Define alert thresholds for critical metrics and route them to the appropriate team. Task completion rate dropping below 70 percent over a one-hour window indicates a systemic issue and should page the on-call engineer. P95 latency exceeding 10 seconds requires immediate investigation of infrastructure or provider issues. Error rate exceeding 5 percent suggests a deployment issue or external dependency failure. Hallucination rate exceeding 5 percent in a batch evaluation indicates a prompt or model regression. Cost per conversation spiking more than 50 percent above the seven-day rolling average may indicate a prompt change that increased token usage.

Operational alerts (latency, errors) go to the on-call engineering rotation. Quality alerts (completion rate, hallucination rate) go to the AI and prompt engineering team lead. Cost alerts go to the engineering manager or technical lead.

Frequently Asked Questions

How many conversations do I need before metrics are statistically meaningful?

For task completion rate and escalation rate, you need at least 100 conversations per segment to get reliable numbers with reasonable confidence intervals. For metrics that require sampling and evaluation like hallucination rate and tool accuracy, aim for at least 50 evaluated conversations per segment. At low volumes in the early days, focus on manually reviewing every single conversation rather than relying on aggregate statistics.

Should I use LLM-as-judge evaluation or human evaluation for quality metrics?

Use both at different frequencies.
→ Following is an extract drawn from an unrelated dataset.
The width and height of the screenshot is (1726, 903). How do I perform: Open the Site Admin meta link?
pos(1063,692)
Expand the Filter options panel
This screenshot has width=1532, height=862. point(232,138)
Run LLM-as-judge evaluation continuously on every conversation or a large sample for real-time quality monitoring. Conduct human evaluation on a smaller sample of 30 to 50 conversations per week to calibrate the LLM judge and catch errors the automated evaluation misses. If the LLM judge and human evaluators consistently disagree on specific types of issues, update the evaluation prompt to align them.

What is a good benchmark for cost per conversation?
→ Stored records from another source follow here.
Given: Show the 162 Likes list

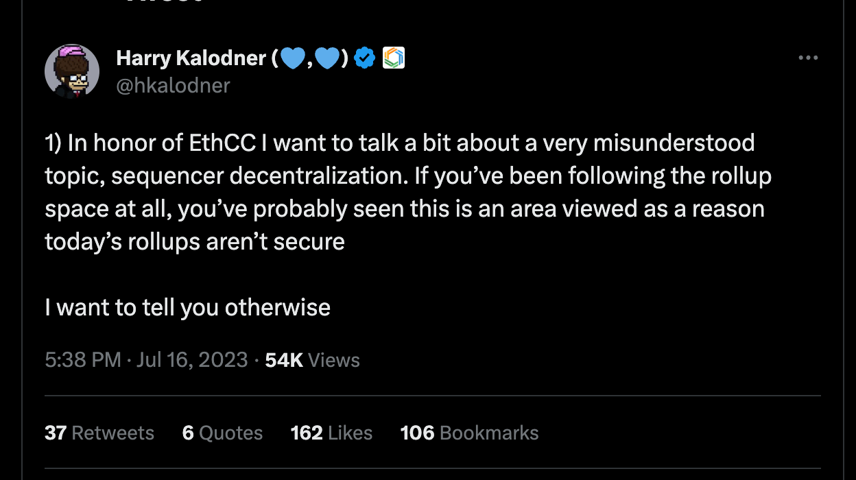Looking at the screenshot, I should pyautogui.click(x=331, y=433).
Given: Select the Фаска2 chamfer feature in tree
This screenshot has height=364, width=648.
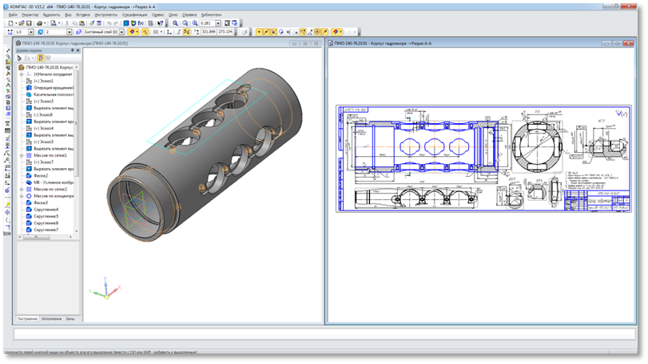Looking at the screenshot, I should [40, 175].
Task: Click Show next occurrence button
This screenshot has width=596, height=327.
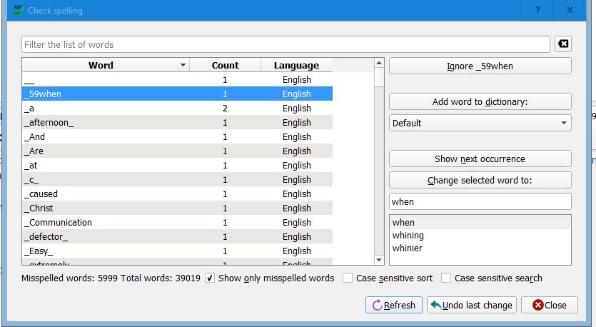Action: point(480,159)
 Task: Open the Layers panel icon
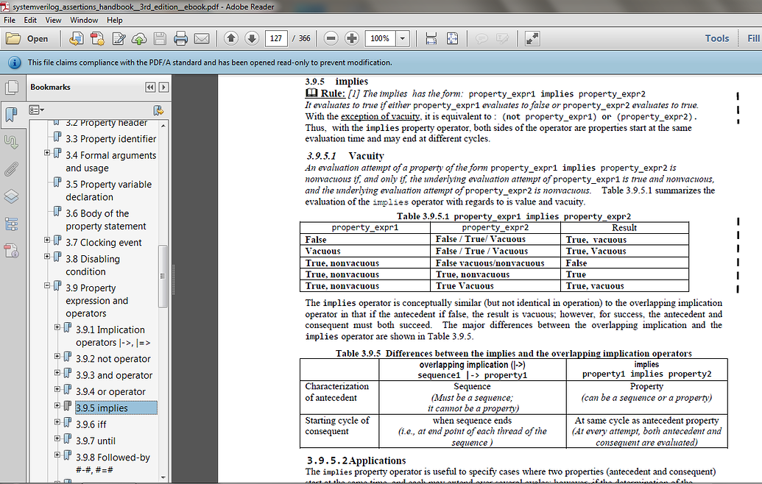coord(11,196)
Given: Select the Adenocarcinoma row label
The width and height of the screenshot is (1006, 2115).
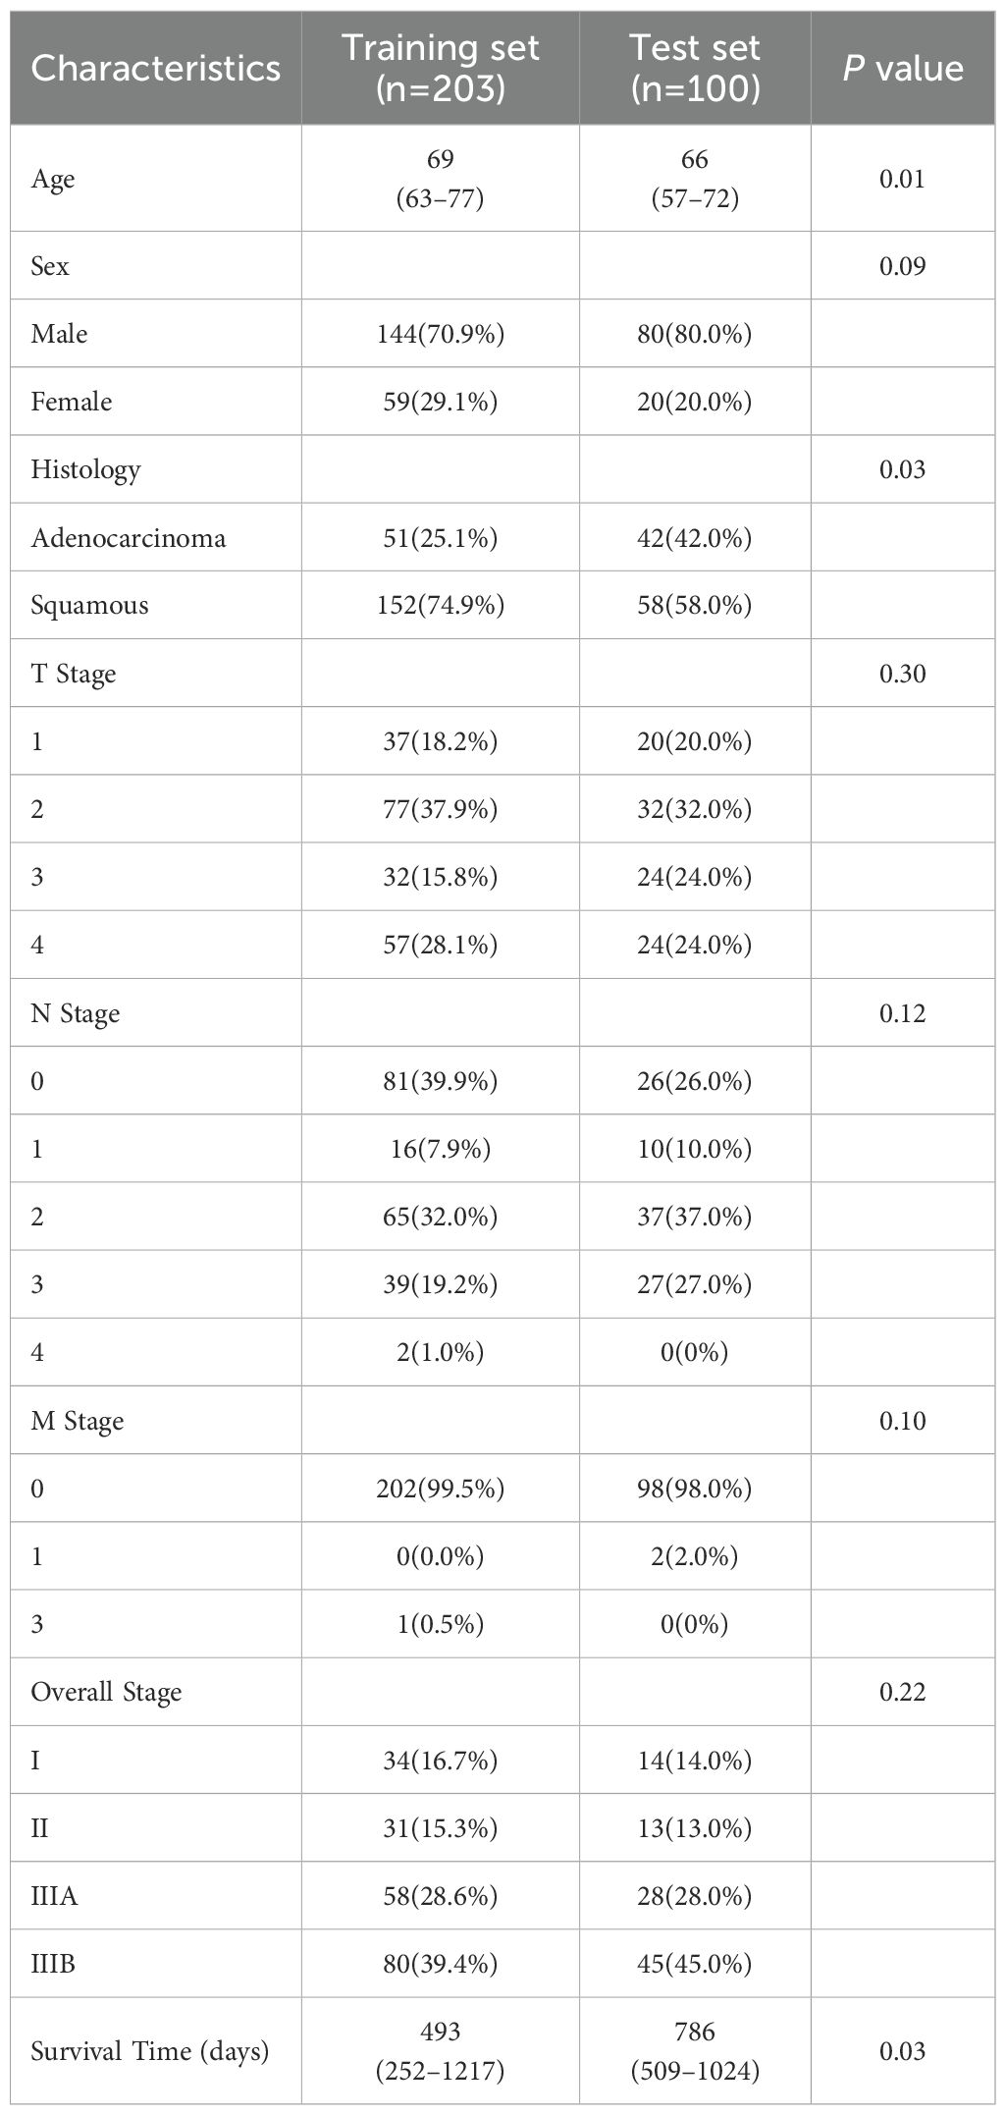Looking at the screenshot, I should click(128, 538).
It depends on the conversation type and channel. Simple FAQ-style chat conversations should cost $0.01 to $0.05. Transactional conversations involving booking or ordering should cost $0.05 to $0.20. Complex voice conversations with multiple tool calls typically cost $0.15 to $0.50. If your costs are significantly above these ranges, investigate model selection, prompt efficiency, unnecessary tool calls, and whether you are sending excessive context in each turn.

How quickly should I see metric improvements after a prompt change?

You should see measurable changes within 100 to 200 conversations after deploying a prompt update. If the metric does not move, the prompt change either did not affect the specific behavior you are measuring, or the change was too subtle to produce a statistically significant difference. Always define the expected metric impact before making a prompt change and measure against that expectation. This prevents the common failure mode of making many small prompt tweaks without knowing which ones actually helped.

How do I measure quality for voice conversations versus chat?

Voice conversations require the same quality metrics as chat plus additional voice-specific measurements. Run speech-to-text on the full conversation to generate a transcript, then apply the standard quality evaluation pipeline. Additionally measure speech overlap rate (how often the agent talks over the user), silence duration (pauses exceeding 2 seconds that indicate slow processing), and word error rate from the STT provider to understand whether transcription quality is affecting agent comprehension.